Dataset:
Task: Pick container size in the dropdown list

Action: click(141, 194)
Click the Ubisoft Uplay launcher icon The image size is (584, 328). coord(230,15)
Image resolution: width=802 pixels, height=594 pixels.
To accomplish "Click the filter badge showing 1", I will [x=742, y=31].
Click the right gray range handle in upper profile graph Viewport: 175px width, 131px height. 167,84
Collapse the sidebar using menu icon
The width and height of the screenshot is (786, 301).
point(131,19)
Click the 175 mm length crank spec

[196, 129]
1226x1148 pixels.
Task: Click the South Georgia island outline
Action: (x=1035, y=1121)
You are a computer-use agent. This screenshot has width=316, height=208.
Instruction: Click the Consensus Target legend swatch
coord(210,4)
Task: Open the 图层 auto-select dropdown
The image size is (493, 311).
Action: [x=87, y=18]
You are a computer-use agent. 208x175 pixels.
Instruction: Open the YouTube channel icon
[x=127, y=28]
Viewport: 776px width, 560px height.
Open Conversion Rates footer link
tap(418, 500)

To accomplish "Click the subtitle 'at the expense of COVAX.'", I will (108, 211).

==

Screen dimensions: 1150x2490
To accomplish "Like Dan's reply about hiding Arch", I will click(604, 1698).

Required work:
A complete answer lists each line of the data that holds the word "accomplish".

Task response:
To accomplish "Click the filter badge showing 1", I will [x=742, y=31].
To accomplish "Click the subtitle 'at the expense of COVAX.'", I will (108, 211).
To accomplish "Like Dan's reply about hiding Arch", I will click(604, 1698).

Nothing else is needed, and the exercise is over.